## Exercise directions
Count how many lines in the data below include "Viewport". Answer with the number only.

(Collected data entries)

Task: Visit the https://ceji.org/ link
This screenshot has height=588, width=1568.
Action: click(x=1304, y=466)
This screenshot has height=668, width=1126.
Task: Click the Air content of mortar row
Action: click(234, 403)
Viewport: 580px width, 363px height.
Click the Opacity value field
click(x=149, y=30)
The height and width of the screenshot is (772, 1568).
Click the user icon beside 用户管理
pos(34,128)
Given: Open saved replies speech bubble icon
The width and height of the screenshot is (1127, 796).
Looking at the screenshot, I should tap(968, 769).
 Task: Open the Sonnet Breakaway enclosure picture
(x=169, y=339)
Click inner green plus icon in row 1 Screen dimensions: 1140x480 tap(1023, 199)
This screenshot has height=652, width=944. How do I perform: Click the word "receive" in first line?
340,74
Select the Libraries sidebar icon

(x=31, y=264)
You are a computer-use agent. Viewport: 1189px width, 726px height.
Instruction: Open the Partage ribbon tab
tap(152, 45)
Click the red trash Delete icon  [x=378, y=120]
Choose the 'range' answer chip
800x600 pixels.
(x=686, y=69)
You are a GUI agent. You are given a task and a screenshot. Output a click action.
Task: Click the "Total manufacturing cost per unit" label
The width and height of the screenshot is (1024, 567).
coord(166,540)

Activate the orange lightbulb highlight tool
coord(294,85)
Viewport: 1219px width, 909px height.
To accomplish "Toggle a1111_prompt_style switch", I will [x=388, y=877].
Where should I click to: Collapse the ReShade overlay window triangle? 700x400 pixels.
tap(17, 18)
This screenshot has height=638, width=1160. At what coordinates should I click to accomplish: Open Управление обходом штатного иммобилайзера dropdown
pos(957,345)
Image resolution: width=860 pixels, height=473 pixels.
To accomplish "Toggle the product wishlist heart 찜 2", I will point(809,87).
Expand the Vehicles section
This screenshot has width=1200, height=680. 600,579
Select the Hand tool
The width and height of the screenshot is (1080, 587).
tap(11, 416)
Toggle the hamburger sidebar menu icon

## Task answer
3